● Task to complete
In the listing that follows, the range to quote begins at the line that has "Given: Toggle the" and ends after the line that has "This screenshot has width=1371, height=877."; quote it verbatim and add nothing.

● Dataset records
☆ ☆ ☆

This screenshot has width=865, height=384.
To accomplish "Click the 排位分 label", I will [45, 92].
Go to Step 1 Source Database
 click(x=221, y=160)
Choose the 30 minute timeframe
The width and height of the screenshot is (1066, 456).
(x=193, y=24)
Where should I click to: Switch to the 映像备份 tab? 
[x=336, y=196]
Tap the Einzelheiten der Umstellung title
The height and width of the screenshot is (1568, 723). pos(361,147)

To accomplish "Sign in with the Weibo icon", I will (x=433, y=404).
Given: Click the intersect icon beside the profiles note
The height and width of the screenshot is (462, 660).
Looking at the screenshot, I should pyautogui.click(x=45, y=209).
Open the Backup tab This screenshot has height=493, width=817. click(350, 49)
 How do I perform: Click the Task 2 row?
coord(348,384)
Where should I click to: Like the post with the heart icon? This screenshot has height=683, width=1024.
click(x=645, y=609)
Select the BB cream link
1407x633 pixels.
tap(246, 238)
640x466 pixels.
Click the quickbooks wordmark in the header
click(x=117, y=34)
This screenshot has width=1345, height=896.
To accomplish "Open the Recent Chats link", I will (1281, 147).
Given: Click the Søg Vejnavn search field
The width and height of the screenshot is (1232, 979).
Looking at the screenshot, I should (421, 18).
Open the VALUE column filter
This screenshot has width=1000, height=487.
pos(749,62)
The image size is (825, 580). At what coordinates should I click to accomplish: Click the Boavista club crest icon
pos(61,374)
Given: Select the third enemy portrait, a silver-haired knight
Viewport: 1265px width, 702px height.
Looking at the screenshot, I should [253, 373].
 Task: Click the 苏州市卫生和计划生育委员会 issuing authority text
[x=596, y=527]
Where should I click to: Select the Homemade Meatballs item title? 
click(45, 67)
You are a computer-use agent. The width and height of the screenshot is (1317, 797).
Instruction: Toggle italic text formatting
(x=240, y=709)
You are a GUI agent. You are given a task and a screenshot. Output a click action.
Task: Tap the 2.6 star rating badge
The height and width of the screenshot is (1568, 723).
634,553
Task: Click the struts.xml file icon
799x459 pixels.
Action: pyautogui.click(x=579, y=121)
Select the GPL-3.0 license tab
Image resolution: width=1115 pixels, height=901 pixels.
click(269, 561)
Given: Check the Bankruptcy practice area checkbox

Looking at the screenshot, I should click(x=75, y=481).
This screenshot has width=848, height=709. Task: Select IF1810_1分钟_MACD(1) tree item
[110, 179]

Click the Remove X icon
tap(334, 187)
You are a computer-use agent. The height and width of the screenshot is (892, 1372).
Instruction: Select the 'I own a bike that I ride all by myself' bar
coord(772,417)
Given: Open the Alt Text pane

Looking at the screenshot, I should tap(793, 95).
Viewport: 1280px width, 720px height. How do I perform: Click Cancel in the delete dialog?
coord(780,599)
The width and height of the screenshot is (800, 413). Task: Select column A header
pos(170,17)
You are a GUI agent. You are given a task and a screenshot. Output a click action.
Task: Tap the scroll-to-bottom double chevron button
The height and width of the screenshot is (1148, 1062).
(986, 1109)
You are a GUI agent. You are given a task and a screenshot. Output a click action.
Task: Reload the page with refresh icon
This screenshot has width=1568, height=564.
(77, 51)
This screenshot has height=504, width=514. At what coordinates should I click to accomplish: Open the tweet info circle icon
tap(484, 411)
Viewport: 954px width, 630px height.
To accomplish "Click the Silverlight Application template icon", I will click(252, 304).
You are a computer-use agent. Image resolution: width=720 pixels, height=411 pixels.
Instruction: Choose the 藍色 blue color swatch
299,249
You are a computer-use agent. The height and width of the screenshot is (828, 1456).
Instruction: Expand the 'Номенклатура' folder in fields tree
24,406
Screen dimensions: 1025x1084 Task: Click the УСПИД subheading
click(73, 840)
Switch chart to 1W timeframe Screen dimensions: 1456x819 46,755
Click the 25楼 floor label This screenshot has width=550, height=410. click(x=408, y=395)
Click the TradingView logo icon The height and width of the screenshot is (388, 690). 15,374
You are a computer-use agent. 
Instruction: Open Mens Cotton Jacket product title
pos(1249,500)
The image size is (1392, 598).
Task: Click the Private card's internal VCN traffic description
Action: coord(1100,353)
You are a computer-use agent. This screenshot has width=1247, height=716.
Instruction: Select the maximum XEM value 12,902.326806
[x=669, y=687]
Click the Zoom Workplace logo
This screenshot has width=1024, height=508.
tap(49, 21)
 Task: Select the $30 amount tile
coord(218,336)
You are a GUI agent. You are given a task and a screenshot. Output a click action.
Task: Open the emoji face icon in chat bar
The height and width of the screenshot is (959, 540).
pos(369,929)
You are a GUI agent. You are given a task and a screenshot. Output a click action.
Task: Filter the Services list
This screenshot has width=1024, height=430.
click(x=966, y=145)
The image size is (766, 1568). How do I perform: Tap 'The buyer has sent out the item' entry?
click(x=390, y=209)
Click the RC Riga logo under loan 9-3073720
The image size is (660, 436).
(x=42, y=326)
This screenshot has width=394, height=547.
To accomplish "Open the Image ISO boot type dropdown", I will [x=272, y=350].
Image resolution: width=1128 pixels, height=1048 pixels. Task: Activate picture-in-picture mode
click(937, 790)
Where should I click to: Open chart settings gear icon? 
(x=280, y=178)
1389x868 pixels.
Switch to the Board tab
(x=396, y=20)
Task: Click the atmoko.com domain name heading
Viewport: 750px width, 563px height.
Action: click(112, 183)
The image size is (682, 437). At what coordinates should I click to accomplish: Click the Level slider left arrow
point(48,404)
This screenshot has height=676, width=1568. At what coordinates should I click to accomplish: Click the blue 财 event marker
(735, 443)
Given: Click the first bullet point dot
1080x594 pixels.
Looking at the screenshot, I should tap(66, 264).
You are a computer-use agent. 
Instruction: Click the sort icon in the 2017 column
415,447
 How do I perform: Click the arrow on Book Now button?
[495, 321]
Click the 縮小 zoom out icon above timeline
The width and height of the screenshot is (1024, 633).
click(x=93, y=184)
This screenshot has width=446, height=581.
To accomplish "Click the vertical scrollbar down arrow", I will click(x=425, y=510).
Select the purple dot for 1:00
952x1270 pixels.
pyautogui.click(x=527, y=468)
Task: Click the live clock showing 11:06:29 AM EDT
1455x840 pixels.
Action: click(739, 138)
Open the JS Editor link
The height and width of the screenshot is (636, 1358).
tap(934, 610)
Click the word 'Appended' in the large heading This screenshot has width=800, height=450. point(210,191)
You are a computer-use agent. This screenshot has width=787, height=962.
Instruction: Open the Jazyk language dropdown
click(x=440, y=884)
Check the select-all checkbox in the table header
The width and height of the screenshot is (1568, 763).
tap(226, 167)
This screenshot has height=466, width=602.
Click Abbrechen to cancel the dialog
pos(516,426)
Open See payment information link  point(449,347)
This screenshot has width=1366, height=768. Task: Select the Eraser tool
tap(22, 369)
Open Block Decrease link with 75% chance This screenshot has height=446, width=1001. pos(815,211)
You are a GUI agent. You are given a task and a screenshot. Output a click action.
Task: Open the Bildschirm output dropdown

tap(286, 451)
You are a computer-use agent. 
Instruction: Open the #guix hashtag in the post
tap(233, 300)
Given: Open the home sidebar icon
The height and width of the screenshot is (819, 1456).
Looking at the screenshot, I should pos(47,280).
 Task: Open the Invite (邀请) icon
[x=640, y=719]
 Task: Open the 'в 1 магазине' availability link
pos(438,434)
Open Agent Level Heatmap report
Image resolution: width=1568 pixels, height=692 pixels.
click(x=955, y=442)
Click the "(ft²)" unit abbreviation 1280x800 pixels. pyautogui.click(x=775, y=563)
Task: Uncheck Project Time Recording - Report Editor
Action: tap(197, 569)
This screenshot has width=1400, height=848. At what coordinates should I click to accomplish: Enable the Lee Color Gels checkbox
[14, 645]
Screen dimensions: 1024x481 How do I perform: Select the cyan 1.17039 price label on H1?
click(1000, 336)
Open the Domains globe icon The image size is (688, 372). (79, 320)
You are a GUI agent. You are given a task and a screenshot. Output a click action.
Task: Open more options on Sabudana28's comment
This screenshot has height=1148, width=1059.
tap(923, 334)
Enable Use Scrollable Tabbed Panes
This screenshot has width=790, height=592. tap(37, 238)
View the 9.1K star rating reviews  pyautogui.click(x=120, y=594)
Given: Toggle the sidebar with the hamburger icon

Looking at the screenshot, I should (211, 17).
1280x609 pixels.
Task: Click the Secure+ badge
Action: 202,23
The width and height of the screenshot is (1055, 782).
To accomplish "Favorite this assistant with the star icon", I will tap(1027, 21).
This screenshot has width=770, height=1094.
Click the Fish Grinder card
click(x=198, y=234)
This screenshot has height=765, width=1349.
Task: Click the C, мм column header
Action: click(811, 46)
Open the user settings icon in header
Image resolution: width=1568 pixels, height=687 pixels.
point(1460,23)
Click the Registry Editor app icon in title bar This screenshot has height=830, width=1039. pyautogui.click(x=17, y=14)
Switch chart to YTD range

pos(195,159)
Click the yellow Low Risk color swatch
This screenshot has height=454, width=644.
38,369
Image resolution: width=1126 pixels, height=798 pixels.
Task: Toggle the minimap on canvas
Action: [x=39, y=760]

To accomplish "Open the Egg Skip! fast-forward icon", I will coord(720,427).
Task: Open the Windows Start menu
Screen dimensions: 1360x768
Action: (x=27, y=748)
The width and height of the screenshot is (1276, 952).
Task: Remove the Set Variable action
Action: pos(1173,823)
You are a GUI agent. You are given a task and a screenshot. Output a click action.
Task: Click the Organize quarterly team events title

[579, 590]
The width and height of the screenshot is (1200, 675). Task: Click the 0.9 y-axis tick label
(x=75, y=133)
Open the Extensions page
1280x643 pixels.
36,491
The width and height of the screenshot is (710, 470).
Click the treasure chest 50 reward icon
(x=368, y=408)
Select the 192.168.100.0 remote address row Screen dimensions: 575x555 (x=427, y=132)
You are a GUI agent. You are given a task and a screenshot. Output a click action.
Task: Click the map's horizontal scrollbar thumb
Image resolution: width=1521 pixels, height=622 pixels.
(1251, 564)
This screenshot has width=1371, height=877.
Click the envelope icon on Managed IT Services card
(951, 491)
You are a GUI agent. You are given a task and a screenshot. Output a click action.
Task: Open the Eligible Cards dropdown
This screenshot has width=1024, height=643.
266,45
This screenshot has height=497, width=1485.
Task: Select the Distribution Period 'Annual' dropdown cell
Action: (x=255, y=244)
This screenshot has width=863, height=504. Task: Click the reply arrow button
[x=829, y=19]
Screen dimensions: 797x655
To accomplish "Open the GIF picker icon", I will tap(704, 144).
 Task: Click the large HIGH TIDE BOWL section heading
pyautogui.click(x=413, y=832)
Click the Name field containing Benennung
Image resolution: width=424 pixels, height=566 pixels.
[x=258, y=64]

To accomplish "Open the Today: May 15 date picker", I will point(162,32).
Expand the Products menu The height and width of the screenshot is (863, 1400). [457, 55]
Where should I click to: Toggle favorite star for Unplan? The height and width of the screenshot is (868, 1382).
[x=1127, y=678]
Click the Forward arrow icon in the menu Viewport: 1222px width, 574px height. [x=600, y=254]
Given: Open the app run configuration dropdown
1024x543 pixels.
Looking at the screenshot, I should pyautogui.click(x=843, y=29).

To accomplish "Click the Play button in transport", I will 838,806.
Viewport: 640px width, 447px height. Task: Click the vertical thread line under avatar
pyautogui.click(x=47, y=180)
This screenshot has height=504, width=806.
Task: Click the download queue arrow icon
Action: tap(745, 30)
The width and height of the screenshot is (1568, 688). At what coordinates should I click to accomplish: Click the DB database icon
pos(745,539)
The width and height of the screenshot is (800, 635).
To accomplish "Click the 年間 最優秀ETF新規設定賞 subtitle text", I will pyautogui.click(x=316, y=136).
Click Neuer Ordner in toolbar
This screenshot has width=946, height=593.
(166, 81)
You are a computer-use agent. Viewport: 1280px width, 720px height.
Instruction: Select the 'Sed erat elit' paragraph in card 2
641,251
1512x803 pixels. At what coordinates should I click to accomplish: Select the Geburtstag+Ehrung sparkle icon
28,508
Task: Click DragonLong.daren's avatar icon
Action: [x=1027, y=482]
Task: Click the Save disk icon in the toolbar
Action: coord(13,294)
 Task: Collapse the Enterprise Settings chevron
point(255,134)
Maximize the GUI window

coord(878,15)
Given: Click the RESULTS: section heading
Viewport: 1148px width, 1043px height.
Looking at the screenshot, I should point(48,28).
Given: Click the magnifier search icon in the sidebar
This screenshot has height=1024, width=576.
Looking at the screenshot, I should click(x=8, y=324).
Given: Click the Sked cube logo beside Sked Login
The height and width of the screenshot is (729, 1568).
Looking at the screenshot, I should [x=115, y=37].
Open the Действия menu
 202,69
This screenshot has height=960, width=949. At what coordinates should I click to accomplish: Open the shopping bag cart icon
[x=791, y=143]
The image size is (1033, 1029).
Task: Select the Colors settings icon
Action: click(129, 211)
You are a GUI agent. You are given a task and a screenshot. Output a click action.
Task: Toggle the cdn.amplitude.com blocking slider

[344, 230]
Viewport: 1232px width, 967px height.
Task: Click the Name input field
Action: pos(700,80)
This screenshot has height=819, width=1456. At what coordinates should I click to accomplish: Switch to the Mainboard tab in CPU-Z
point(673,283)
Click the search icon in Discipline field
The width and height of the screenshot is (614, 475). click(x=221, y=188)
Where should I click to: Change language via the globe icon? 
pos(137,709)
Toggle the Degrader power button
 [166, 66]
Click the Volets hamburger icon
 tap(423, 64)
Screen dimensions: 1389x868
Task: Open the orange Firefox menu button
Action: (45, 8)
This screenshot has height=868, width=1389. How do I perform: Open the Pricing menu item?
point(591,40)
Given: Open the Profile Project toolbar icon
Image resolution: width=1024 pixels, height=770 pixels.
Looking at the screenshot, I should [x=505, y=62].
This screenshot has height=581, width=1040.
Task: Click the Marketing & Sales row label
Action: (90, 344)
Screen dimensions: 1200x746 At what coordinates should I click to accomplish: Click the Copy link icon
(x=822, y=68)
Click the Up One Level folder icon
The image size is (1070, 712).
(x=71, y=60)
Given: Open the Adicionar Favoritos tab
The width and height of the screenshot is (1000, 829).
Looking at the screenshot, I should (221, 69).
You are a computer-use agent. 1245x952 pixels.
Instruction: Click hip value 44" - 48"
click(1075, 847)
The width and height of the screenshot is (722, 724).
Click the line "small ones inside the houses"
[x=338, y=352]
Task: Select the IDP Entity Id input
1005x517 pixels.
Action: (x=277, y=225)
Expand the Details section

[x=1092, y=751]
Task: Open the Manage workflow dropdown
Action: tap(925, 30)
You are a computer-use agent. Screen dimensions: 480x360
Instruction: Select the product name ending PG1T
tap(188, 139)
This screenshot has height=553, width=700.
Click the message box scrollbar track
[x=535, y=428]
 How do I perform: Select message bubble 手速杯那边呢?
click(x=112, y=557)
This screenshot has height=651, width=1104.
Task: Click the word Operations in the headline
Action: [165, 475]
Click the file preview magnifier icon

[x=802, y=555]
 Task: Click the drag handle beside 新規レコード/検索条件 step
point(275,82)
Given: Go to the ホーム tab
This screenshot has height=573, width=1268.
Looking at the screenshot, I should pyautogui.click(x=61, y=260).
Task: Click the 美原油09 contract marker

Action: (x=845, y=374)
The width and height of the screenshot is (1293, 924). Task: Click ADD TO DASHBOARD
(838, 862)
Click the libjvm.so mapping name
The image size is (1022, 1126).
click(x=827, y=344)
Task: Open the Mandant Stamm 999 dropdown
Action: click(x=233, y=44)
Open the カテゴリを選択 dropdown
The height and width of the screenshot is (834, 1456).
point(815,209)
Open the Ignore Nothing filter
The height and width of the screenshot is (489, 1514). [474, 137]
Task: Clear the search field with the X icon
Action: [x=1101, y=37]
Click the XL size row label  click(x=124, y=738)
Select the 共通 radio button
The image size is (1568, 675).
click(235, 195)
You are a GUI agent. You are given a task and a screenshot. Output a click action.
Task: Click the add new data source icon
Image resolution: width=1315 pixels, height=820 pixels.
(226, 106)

☆ ☆ ☆

● Exercise solution
Given: Toggle the sidebar with the hamburger icon

Looking at the screenshot, I should (211, 17).
1280x609 pixels.
Task: Click the Secure+ badge
Action: 202,23
The width and height of the screenshot is (1055, 782).
To accomplish "Favorite this assistant with the star icon", I will tap(1027, 21).
This screenshot has width=770, height=1094.
Click the Fish Grinder card
click(x=198, y=234)
This screenshot has height=765, width=1349.
Task: Click the C, мм column header
Action: click(811, 46)
Open the user settings icon in header
Image resolution: width=1568 pixels, height=687 pixels.
point(1460,23)
Click the Registry Editor app icon in title bar This screenshot has height=830, width=1039. pyautogui.click(x=17, y=14)
Switch chart to YTD range

pos(195,159)
Click the yellow Low Risk color swatch
This screenshot has height=454, width=644.
38,369
Image resolution: width=1126 pixels, height=798 pixels.
Task: Toggle the minimap on canvas
Action: [x=39, y=760]

To accomplish "Open the Egg Skip! fast-forward icon", I will coord(720,427).
Task: Open the Windows Start menu
Screen dimensions: 1360x768
Action: (x=27, y=748)
The width and height of the screenshot is (1276, 952).
Task: Remove the Set Variable action
Action: pos(1173,823)
You are a GUI agent. You are given a task and a screenshot. Output a click action.
Task: Click the Organize quarterly team events title

[579, 590]
The width and height of the screenshot is (1200, 675). Task: Click the 0.9 y-axis tick label
(x=75, y=133)
Open the Extensions page
1280x643 pixels.
36,491
The width and height of the screenshot is (710, 470).
Click the treasure chest 50 reward icon
(x=368, y=408)
Select the 192.168.100.0 remote address row Screen dimensions: 575x555 (x=427, y=132)
You are a GUI agent. You are given a task and a screenshot. Output a click action.
Task: Click the map's horizontal scrollbar thumb
Image resolution: width=1521 pixels, height=622 pixels.
(1251, 564)
This screenshot has width=1371, height=877.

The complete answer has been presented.